The children's door was closed but not fastened, Mr. Wycherly's was wide open, and he immediately hurried across the landing to the children's room. The light from his lamp exactly opposite to their door, shone in as he pushed it open, showing a fair, curly head and a pair of bright eyes appearing above the side of the cot. Montagu was still fast asleep.
"Lie down, my child," Mr. Wycherly whispered, "it is night time, you must go to sleep again."
"No," said Edmund firmly but kindly, "you must take me."
Mr. Wycherly looked at the wide-awake mutinous person in the cot, then he looked at the peacefully sleeping Montagu in the big four-post bed. To engage in argument with Edmund meant the inevitable waking of his brother. For there would be tears; perhaps loud outcries which would bring Elsa, scornful and capable, to his assistance.
It is to be feared that in some respects Mr. Wycherly was a weak man. He would do anything to avoid a disturbance, almost anything to avoid an argument. Small wonder, then, that he was despised in Burnhead, where argument flourished as the green bay tree and was the chief object of social intercourse.
He wrapped Edmund in his quilt, carried him across to the study, and sat down in his big chair with the deliciously warm, naughty bundle on his knee. Edmund blinked at the bright light, wriggled his arms out of the enwrapping counterpane, and remarked "Bikky" in a tone whose subtly seductive combination of command and supplication Mr. Wycherly never could resist. The children had not been three months in the house without teaching him to keep a store of biscuits in his cupboard. When Edmund was duly supplied, he leant his head luxuriously against Mr. Wycherly's shoulder, saying sleepily, "Say, deah man—say anysing."
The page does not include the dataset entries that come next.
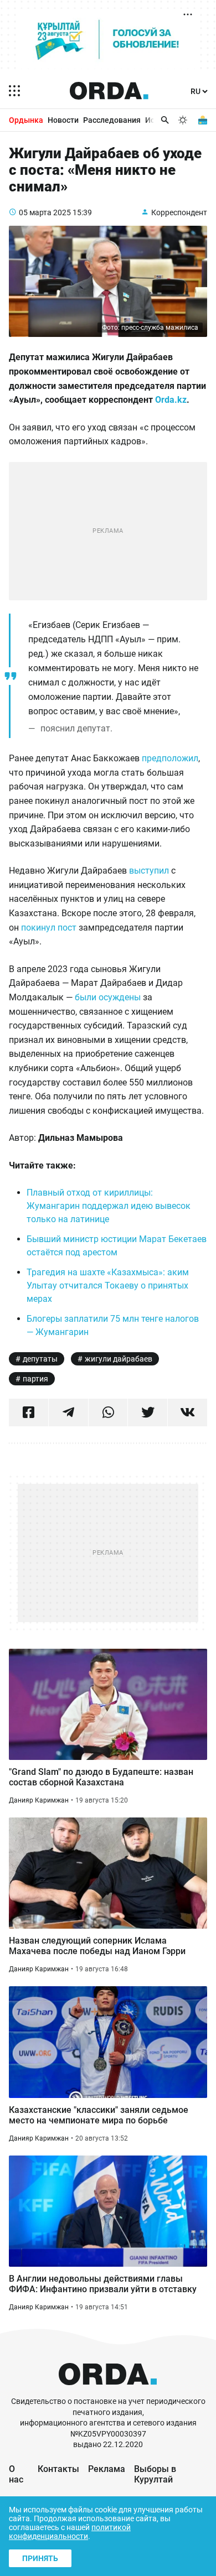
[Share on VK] (187, 1412)
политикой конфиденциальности (70, 2532)
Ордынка (26, 120)
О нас (16, 2474)
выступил (149, 870)
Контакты (58, 2469)
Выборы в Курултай (155, 2474)
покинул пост (48, 927)
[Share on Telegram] (68, 1412)
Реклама (106, 2469)
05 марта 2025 (45, 212)
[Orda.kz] (108, 2391)
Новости (63, 120)
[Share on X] (147, 1412)
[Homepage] (109, 91)
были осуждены (108, 997)
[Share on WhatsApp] (108, 1412)
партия (35, 1378)
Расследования (112, 120)
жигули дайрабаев (118, 1358)
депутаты (40, 1358)
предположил (170, 758)
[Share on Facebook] (28, 1412)
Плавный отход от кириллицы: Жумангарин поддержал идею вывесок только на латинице (109, 1205)
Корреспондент (179, 212)
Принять (40, 2558)
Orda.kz (171, 399)
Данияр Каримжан (39, 1800)
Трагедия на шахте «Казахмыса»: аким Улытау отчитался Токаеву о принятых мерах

This was gracious of Edmund, and Mr. Wycherly had already discovered that when the baby was sleepy he did not cavil even at Latin verse. Mr. Wycherly had a singularly musical voice; and as he "said," the biscuit dropped from Edmund's hand and his head lay heavy on the kind shoulder that supported it. As the reciter reached the lines: "Dulce ridentem Lalagen amabo, Dulce loquentem," he discovered, to his joy, that Edmund was asleep. Softly he repeated the musical last two lines again, smiling down at the little figure in his arms. But it was not of Lalage that Mr. Wycherly was thinking.
He succeeded in putting Edmund into bed without waking him, and just as he had got back to his study he heard Miss Esperance come in.
Softly he closed the door so that it only stood open a little way, and seated himself once more in his favourite chair. If all was quiet it was quite unlikely Miss Esperance would come to speak to him that night. She would go straight to her little bedroom next that of the children. He heard her door shut. Mr. Wycherly rubbed his hands together quite gleefully. "I really am learning how to manage those children," he said.